China’s producer prices jumped more than expected in October as prices of coal and other raw materials surge in the midst of a supply crunch and a pickup in the economy.
Consumer prices also beat expectations, accelerating to a six-month high, though analysts say the room for further rises is limited.
“We think producer price inflation will recover further in coming quarters but will top out at a little over 4% y/y before dropping back again,” Capital Economics economist Julian Evans-Pritchard said in a note.
“The scope for further rises in consumer price inflation is likely be more limited given that credit growth has begun to slow, house prices are starting to cool and farmers have responded to high pork prices by boosting pig supply.”
With producer prices pulling out of nearly five years of deflation and the economy showing broad signs of stabilisation, pressure on Beijing to support growth has eased, with the policy focus now on controlling asset bubbles and other risks.
Factory prices rose 1.2% on-year, the fastest pace since December 2011, after turning marginally positive in September for the first time in nearly five years, the National Bureau of Statistics (NBS) said yesterday.
The reading handily beat forecasts for a 0.8% rise, with the increase led by higher prices for companies involved in the production and processing of raw materials.
On a month-on-month basis, producer prices rose 0.7%.
Coal prices in China are in the midst of a months long rally, with prices hitting fresh records on an almost daily basis in recent weeks after government-enforced closures tightened supplies for utilities, triggering a scramble for raw materials ahead of the winter.
Stronger factory prices have helped boost industrial profits, relieving some pressure on companies squeezed by higher costs and weak demand, though there are concerns some of the gains are due to speculation and are not sustainable. Improved cash flows should also give companies more room to service heavy debt loads, a key concern for the government.

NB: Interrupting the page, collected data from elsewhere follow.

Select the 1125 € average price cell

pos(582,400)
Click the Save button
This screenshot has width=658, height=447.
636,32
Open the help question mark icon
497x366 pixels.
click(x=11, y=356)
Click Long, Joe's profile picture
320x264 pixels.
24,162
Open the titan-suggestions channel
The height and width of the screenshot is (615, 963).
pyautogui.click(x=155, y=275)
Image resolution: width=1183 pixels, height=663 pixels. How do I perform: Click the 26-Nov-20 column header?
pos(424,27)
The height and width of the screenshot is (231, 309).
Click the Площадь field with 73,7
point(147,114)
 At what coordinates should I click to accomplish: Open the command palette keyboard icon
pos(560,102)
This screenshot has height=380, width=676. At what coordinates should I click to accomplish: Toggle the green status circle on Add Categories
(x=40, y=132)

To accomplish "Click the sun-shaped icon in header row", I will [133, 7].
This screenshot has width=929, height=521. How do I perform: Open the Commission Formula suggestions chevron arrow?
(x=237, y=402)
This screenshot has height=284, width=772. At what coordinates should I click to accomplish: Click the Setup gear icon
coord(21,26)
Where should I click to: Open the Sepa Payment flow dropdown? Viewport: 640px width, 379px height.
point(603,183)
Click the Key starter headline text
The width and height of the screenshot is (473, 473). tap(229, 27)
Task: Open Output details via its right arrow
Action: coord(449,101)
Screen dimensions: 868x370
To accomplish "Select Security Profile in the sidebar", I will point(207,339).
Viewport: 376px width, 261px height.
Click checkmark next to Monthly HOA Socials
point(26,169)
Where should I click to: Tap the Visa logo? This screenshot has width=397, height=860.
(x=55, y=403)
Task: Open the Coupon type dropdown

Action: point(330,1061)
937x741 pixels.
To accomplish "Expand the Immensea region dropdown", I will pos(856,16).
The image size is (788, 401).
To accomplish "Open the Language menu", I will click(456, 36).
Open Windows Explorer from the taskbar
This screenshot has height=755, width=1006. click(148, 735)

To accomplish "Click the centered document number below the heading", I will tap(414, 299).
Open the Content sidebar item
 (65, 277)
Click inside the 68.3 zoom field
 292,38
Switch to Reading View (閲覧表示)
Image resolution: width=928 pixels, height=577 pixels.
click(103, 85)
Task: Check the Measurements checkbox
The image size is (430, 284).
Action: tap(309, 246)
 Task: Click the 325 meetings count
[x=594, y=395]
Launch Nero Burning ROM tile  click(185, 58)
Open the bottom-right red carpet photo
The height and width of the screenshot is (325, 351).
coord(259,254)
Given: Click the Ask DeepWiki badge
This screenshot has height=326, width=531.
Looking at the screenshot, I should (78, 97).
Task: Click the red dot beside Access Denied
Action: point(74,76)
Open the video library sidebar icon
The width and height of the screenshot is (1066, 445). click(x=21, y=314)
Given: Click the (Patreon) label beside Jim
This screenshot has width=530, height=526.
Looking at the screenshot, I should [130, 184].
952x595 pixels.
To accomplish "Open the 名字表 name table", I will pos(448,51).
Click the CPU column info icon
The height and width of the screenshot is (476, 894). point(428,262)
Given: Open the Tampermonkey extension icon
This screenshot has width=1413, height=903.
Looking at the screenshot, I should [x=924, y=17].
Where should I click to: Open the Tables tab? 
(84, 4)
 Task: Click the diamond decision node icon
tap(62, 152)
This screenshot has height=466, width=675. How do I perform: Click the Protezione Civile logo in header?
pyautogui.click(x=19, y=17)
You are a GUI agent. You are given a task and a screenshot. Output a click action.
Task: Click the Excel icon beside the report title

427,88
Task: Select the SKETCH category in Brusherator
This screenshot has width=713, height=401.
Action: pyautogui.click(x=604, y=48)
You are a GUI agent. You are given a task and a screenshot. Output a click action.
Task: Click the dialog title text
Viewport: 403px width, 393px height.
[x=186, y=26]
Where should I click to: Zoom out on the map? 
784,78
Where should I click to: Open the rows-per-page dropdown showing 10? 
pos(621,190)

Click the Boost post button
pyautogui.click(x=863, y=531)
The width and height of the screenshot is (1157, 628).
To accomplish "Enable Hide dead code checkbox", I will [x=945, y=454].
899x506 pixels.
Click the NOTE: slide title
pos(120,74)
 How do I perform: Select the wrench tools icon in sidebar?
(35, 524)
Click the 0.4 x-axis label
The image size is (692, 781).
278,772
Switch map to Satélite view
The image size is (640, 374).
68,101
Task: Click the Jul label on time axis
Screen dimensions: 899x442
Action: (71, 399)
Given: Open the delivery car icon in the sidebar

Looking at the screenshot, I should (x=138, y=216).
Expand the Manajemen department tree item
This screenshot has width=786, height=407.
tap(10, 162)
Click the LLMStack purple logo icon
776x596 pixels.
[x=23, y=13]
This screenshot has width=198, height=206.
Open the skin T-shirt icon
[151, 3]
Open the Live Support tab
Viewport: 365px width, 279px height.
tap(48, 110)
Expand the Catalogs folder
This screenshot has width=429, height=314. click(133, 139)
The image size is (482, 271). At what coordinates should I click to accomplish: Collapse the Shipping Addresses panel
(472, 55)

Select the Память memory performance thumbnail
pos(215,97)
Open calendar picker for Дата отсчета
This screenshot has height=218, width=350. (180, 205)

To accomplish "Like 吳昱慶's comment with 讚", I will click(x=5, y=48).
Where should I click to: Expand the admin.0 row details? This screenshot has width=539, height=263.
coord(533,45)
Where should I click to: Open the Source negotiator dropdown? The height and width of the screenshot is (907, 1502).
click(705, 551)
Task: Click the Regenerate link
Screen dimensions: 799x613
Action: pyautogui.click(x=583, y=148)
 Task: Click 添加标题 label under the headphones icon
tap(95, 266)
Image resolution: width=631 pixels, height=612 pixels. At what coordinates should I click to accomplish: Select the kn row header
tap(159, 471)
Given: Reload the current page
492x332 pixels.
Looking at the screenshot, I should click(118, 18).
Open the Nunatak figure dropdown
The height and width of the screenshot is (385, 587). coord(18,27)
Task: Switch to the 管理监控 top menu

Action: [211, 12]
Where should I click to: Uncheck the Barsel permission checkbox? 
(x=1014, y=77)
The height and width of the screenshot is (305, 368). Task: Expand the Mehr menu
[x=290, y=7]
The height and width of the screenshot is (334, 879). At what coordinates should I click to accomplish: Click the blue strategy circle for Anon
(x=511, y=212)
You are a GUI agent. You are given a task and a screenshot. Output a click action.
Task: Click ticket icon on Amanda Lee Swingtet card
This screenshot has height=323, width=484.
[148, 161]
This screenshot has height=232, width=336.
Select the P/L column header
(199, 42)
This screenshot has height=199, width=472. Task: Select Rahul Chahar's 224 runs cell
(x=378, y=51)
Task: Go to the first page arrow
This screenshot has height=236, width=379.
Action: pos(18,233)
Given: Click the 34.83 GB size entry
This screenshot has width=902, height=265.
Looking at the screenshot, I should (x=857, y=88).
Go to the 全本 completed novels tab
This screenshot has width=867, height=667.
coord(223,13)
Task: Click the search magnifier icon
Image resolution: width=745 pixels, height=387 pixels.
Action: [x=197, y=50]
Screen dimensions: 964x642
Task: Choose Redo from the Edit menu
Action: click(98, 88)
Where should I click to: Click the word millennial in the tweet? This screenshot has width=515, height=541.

Corporate China sits on $18tn in debt, equivalent to about 169% of gross domestic product (GDP), according to the most recent figures from the Bank for International Settlements.
Most of it is held by state-owned companies.
China’s consumer prices also rose in October, increasing at the fastest pace since April as food prices picked up.
The consumer price index (CPI) rose 2.1% in October from a year earlier, compared with a 1.9% increase in September.
Analysts had expected a 2.1% gain.
A jump in food prices fuelled faster consumer inflation.
Food prices rose 3.7%, compared with a 3.2% gain in the previous month.
Non-food prices inched up 1.7% versus September’s 1.6% gain.
On a monthly basis, consumer prices fell 0.1%.
Prices for health care rose 4.8%, the fastest-rising CPI sub-category.
China’s producer price index is expected to continue to increase year-on-year in the coming months, statistics bureau spokesman Sheng Laiyun said in late October.
“I believe PPI in the coming months will continue to show positive growth year-on-year, but it could be volatile month-on-month,” Sheng told a group of foreign reporters. Factory activity increased at the fastest pace in over two years in October, China’s official purchasing manager survey showed last week.
The rebound in pricing power may be reaching its limits, however, as prices of some materials surge to multi-year highs and a property boom shows signs of peaking.
China’s main commodity exchanges have even launched a series of fee hikes and margin increases for some of their most volatile, niche contracts from coke to glass as authorities cracked down on speculation that is fuelling a surge in prices. Data from industry consultancy Custeel.com suggested steel mills have been cutting output and even starting maintenance work earlier than usual as soaring costs for raw materials such as iron ore and coking coal squeeze profits.
Data on Tuesday showed China’s imports of iron ore, crude oil, coal and copper all fell in October.
China’s economy expanded at a steady 6.7% in the third quarter and looks set to hit Beijing’s full-year target, fuelled by stronger government spending, record bank lending and a red-hot property market that are adding to its growing pile of debt.